## WHAT YOU HAVE TO DO
Your answer must hold only the lines below from the line containing "The width and height of the screenshot is (768, 433)." through the line containing "Task: Open the dropdown", each reproduced exactly.

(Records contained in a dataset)
■ ■ ■ ■ ■

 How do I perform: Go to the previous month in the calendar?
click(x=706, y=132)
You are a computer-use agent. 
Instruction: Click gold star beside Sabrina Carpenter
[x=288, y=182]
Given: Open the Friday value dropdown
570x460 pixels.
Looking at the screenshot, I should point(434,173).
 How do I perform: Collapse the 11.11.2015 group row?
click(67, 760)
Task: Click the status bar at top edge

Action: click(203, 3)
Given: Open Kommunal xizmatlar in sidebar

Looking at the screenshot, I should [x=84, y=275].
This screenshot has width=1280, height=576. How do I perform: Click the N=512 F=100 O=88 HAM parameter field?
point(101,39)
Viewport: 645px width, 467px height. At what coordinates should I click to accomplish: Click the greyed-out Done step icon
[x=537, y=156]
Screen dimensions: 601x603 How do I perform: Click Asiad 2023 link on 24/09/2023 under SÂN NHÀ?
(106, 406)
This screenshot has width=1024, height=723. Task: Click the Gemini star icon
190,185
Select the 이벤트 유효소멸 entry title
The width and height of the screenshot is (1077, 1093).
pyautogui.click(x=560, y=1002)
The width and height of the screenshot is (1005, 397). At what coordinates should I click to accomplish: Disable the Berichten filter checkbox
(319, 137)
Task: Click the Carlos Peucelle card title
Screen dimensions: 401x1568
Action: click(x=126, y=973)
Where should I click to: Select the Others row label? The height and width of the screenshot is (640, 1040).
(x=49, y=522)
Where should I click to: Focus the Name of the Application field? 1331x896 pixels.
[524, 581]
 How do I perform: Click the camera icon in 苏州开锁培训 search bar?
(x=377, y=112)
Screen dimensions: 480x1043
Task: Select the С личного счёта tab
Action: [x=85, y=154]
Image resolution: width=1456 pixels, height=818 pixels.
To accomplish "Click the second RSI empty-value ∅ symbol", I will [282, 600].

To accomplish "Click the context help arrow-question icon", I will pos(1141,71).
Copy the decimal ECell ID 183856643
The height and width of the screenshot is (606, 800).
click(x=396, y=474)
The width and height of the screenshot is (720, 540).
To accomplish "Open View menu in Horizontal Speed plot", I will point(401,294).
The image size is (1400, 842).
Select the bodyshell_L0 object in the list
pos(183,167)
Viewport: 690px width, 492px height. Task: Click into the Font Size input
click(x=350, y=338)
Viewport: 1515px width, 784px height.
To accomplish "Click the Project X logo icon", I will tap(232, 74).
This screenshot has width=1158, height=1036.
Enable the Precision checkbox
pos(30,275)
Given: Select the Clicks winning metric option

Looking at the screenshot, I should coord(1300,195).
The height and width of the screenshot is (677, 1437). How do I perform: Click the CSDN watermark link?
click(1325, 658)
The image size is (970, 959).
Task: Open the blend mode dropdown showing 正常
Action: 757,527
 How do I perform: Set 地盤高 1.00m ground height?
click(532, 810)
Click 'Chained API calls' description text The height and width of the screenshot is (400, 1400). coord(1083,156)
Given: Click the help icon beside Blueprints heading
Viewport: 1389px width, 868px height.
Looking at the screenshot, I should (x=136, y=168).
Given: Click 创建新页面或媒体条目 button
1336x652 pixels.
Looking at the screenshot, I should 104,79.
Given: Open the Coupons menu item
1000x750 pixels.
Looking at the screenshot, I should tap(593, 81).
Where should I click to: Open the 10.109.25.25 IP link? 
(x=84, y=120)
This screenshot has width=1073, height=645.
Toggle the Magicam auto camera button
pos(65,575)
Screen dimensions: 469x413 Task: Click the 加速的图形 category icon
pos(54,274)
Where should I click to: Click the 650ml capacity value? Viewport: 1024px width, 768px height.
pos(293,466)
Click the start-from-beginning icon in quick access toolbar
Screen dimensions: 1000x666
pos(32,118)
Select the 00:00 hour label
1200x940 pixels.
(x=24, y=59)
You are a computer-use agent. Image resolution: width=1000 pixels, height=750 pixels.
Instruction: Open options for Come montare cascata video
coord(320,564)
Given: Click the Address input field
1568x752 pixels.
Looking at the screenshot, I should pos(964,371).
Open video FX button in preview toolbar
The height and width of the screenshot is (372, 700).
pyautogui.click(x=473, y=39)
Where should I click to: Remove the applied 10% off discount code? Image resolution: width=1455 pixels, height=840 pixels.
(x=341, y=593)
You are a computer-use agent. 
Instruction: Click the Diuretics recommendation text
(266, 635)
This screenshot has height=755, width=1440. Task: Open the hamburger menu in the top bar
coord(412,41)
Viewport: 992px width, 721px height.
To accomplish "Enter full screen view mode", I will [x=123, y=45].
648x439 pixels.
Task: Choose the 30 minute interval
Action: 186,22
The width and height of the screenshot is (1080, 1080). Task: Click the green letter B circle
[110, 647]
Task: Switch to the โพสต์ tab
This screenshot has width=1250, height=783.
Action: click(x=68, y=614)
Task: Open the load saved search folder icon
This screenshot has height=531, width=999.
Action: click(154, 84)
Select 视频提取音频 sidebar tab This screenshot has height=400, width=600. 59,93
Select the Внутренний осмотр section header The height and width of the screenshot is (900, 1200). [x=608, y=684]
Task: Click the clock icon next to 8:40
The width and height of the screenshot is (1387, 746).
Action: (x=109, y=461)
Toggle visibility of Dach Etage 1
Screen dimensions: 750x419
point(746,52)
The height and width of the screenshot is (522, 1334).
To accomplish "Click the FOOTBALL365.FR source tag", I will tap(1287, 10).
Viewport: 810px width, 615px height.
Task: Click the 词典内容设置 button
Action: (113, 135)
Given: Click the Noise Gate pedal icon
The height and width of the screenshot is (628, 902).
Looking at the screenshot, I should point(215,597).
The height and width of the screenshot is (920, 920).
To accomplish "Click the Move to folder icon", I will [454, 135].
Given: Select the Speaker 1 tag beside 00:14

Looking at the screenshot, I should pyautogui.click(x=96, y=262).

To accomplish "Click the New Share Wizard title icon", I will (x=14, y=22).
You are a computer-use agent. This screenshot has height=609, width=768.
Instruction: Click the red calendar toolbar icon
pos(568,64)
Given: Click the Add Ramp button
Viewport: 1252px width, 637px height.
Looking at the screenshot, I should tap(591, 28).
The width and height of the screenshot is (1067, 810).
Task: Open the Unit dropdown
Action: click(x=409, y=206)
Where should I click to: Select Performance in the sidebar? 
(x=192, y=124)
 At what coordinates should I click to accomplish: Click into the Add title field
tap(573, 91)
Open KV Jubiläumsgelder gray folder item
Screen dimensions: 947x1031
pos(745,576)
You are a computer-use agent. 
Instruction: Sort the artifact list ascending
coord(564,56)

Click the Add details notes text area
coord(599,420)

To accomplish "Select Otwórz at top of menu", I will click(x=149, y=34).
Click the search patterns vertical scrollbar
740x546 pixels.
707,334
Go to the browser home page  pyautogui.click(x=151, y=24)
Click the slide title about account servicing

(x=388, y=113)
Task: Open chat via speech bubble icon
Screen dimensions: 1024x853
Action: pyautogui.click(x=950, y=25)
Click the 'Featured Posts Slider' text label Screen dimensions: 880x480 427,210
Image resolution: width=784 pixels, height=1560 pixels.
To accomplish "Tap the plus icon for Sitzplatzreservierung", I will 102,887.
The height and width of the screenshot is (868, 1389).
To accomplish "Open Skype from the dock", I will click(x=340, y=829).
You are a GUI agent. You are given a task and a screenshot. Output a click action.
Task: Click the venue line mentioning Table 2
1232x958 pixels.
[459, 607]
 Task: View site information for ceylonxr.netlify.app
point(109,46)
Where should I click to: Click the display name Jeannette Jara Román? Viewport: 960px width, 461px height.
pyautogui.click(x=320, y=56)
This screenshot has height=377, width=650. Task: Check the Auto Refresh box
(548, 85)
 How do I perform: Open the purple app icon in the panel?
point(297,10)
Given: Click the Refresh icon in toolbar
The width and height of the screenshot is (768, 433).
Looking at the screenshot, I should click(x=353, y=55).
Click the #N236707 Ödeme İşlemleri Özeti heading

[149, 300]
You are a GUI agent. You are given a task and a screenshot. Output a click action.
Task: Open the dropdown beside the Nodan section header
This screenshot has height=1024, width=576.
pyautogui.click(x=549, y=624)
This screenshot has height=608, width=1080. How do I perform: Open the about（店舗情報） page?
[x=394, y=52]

■ ■ ■ ■ ■

## RESULT OF THE TASK
The width and height of the screenshot is (768, 433).
Looking at the screenshot, I should click(x=353, y=55).
Click the #N236707 Ödeme İşlemleri Özeti heading

[149, 300]
You are a GUI agent. You are given a task and a screenshot. Output a click action.
Task: Open the dropdown beside the Nodan section header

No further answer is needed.